Source: kerchunk
Section: python
Maintainer: Debian GIS Project <pkg-grass-devel@lists.alioth.debian.org>
Uploaders: Antonio Valentino <antonio.valentino@tiscali.it>
Build-Depends: debhelper-compat (= 13),
               dh-sequence-python3,
               dh-sequence-sphinxdoc <!nodoc>,
               pybuild-plugin-pyproject,
               python3-aiohttp <!nocheck>,
               python3-all,
               python3-astropy <!nodoc>,
               python3-dask <!nocheck>,
               python3-cfgrib,
               python3-cftime,
               python3-eccodes <!nodoc>,
               python3-fsspec,
               python3-h5netcdf <!nocheck>,
               python3-h5py,
	       python3-netcdf4 <!nocheck>,
               python3-numcodecs,
               python3-numpy,
               python3-numpydoc <!nodoc>,
               python3-pytest <!nocheck>,
               python3-scipy,
               python3-setuptools,
               python3-setuptools-scm,
               python3-sphinx <!nodoc>,
               python3-sphinx-rtd-theme <!nodoc>,
               python3-tifffile <!nodoc>,
               python3-ujson,
               python3-xarray,
               python3-zarr
Standards-Version: 4.7.3
Testsuite: autopkgtest-pkg-pybuild
Homepage: https://github.com/fsspec/kerchunk
Vcs-Browser: https://salsa.debian.org/debian-gis-team/kerchunk
Vcs-Git: https://salsa.debian.org/debian-gis-team/kerchunk.git
Description: Cloud-friendly access to archival data
 Kerchunk is a library that provides a unified way to represent a
 variety of chunked, compressed data formats (e.g. NetCDF, HDF5, GRIB),
 allowing efficient access to the data from traditional file systems or
 cloud object storage.  It also provides a flexible way to create
 virtual datasets from multiple files.  It does this by extracting the
 byte ranges, compression information and other information about the
 data and storing this metadata in a new, separate object.

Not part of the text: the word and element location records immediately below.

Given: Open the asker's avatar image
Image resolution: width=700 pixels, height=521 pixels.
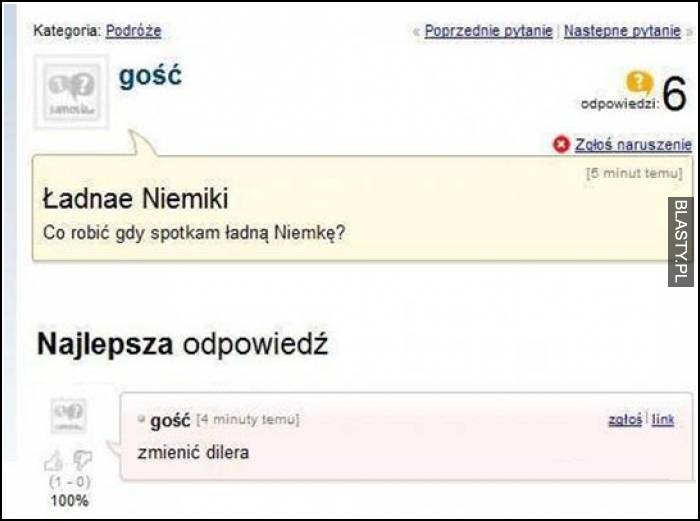Looking at the screenshot, I should coord(71,92).
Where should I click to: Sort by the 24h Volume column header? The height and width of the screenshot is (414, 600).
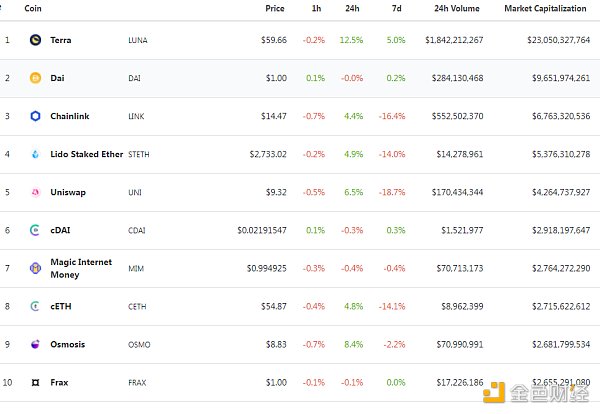tap(456, 8)
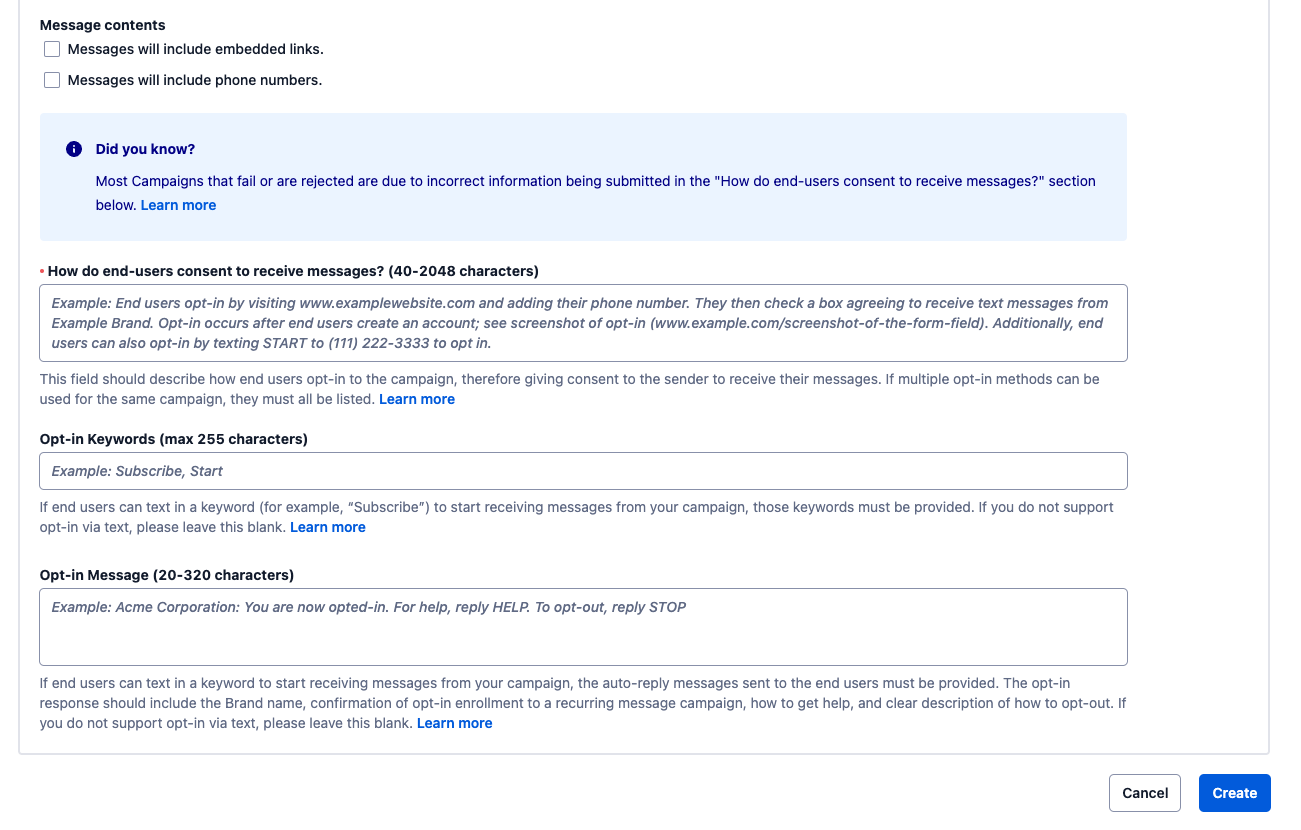Tick the phone numbers checkbox

point(52,80)
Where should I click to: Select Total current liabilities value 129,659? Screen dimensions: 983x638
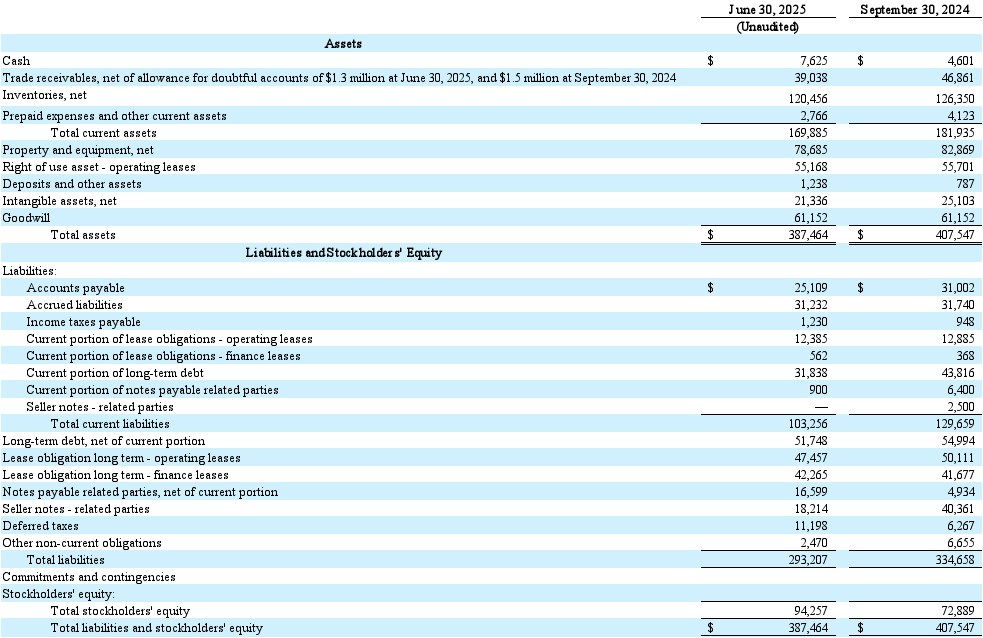tap(953, 424)
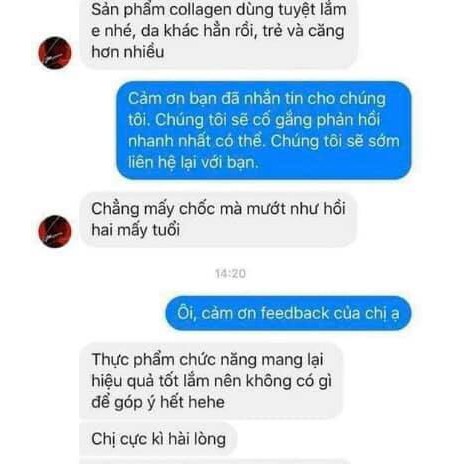This screenshot has height=464, width=464.
Task: Click the 14:20 timestamp
Action: 230,274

 This means that you can create a virtual aggregate dataset over
 potentially many source files, for efficient, parallel and
 cloud-friendly *in-situ* access without having to copy or translate
 the originals. It is a gateway to in-the-cloud massive data processing
 while the data providers still insist on using legacy formats for
 archival storage.
 .
 Features:
 .
  * completely serverless architecture
  * metadata consolidation, so you can understand a many-file dataset
    (metadata plus physical storage) in a single read
  * read from all of the storage backends supported by fsspec,
    including object storage (s3, gcs, abfs, alibaba), http, cloud user
    storage (dropbox, gdrive) and network protocols (ftp, ssh, hdfs,
    smb...)
  * loading of various file types (currently netcdf4/HDF, grib2, tiff,
    fits, zarr), potentially heterogeneous within a single dataset,
    without a need to go via the specific driver (e.g., no need for
    h5py)
  * asynchronous concurrent fetch of many data chunks in one go,
    amortizing the cost of latency
  * parallel access with a library like zarr without any locks
  * logical datasets viewing many (>~millions) data files, and direct
    access/subselection to them via coordinate indexing across an
    arbitrary number of dimensions

Package: python3-kerchunk
Architecture: all
Depends: ${python3:Depends},
         ${misc:Depends}
Recommends: python3-cfgrib,
            python3-cftime,
            python3-h5py,
            python3-scipy,
            python3-xarray
Suggests: python3-aiohttp,
          python3-dask,
          python3-netcdf4
Description: ${source:Synopsis}
 ${source:Extended-Description}

Package: python-kerchunk-doc
Section: doc
Architecture: all
Multi-Arch: foreign
Depends: ${sphinxdoc:Depends},
         ${misc:Depends}
Suggests: www-browser
Description: ${source:Synopsis} (documentation)
 ${source:Extended-Description}
 .
 This package provides the HTML documentation for kerchunk.